Welcome to the only official site for People Like Us and Vicki Bennett
Since 1991 British artist Vicki Bennett has been working across the field of audio-visual collage, and is recognised as an influential and pioneering figure in the still growing area of sampling, appropriation and cutting up of found footage and archives. Working under the name People Like Us, Vicki specialises in the manipulation and reworking of original sources from both the experimental and popular worlds of music, film and radio. People Like Us believe in open access to archives for creative use. In 2006 she was the first artist to be given unrestricted access to the entire BBC Archive. People Like Us have previously shown work at, amongst others, Tate Modern, Whitechapel Gallery, The Barbican, Centro de Cultura Digital, Maxxi and Sonar, and performed radio sessions for John Peel and Mixing It. She has an ongoing sound art radio show 'DO or DIY' on WFMU. The People Like Us back catalogue is available for free download hosted by UbuWeb.

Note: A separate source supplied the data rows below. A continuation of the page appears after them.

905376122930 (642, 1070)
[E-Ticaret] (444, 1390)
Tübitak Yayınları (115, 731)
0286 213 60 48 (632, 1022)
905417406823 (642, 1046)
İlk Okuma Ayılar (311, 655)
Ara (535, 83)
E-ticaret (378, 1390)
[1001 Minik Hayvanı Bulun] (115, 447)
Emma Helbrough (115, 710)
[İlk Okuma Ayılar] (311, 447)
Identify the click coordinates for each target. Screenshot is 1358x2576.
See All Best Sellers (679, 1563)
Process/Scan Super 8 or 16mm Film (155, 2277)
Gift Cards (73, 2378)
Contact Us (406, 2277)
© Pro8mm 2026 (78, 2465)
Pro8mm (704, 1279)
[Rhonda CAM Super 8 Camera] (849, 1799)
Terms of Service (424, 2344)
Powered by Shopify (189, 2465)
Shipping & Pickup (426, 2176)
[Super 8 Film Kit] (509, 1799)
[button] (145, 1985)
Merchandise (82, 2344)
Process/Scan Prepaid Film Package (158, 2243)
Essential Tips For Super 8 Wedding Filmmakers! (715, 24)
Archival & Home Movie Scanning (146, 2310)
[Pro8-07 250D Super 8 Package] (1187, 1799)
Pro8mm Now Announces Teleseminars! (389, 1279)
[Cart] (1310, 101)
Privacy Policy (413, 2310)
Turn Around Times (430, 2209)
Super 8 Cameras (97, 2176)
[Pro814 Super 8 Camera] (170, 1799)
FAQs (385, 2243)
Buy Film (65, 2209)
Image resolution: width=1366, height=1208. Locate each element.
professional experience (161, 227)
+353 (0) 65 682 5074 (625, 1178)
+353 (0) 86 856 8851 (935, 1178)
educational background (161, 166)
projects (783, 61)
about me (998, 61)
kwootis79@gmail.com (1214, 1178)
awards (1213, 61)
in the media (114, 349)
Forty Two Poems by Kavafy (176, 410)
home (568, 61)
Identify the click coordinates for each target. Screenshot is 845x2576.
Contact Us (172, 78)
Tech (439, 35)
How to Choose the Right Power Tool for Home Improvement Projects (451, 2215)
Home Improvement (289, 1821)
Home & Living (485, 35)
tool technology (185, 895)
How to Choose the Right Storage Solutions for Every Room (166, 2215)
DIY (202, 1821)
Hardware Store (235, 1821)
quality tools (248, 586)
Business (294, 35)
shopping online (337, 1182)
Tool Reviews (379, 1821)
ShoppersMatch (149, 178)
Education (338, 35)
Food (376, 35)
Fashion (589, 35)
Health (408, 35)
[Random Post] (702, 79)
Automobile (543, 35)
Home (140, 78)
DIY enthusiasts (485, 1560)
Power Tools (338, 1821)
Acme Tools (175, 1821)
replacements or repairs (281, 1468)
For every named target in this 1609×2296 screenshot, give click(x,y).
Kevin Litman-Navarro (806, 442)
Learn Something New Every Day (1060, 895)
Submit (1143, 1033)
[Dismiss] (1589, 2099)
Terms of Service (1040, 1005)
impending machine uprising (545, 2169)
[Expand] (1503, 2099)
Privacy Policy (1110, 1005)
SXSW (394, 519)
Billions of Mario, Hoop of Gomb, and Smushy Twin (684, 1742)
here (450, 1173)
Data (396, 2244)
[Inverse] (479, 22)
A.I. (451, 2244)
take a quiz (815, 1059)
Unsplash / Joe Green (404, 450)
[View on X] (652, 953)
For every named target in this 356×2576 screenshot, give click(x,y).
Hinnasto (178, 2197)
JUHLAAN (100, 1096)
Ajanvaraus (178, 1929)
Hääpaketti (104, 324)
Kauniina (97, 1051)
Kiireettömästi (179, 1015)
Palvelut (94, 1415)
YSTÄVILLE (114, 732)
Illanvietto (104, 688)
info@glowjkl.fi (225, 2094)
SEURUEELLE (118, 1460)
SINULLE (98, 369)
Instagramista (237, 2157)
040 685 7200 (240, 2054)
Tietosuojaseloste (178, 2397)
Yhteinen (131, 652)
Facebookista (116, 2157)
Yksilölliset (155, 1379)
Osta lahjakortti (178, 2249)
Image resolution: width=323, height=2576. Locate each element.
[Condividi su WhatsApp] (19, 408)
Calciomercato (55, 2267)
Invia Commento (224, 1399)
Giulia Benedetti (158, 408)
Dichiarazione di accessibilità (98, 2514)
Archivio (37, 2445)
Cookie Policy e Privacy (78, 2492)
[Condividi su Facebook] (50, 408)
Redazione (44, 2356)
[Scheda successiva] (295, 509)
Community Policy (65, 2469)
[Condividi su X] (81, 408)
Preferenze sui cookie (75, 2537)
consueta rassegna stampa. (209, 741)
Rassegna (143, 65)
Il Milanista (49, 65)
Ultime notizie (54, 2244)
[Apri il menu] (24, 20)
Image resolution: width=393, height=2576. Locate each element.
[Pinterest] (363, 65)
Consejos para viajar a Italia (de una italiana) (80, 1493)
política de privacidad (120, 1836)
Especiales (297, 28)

Nothing Can Turn Into A Void – a documentary film about People Like Us has been screening in cinemas and festivals since Autumn 2015. Currently, Vicki is focussing on expanding both audio and moving image work for a multiscreen and multi-speakered environment with Recombinant Media Labs, with a new 10 screen work "Gone, Gone Beyond" and there will be a new People Like Us live performance "The Mirror" premiering at FACT, Liverpool in Spring 2018.
Using the internet and file sharing as our primary means of communication and collaboration, People Like Us & Ergo Phizmiz have produced this material over a period of almost a year (Spring-Winter 2006-7).
These recordings document a collaborative research and development process using live performance (with vintage dansette turntables and vinyl dubplates), a CDr album ("Boots!"), a 10" vinyl record ("Honeysuckle Boulevard"), and a CD album ("Perpetuum Mobile").The files available here constitute the research, CDr, and the live performance. The concert is represented by an edit from that which was recorded through the mixing desk and miked up record players, a full unedited microphone recording, and an archive of the tracks which were used on the vinyl dubplates – comprising music from the research period split across various records either through splits in time (so one minute of the track may play on one deck, the next three minutes on another player, etc) or through splits in the actual layers on the tracks (so two or more records playing simultaneously would create the "full" track).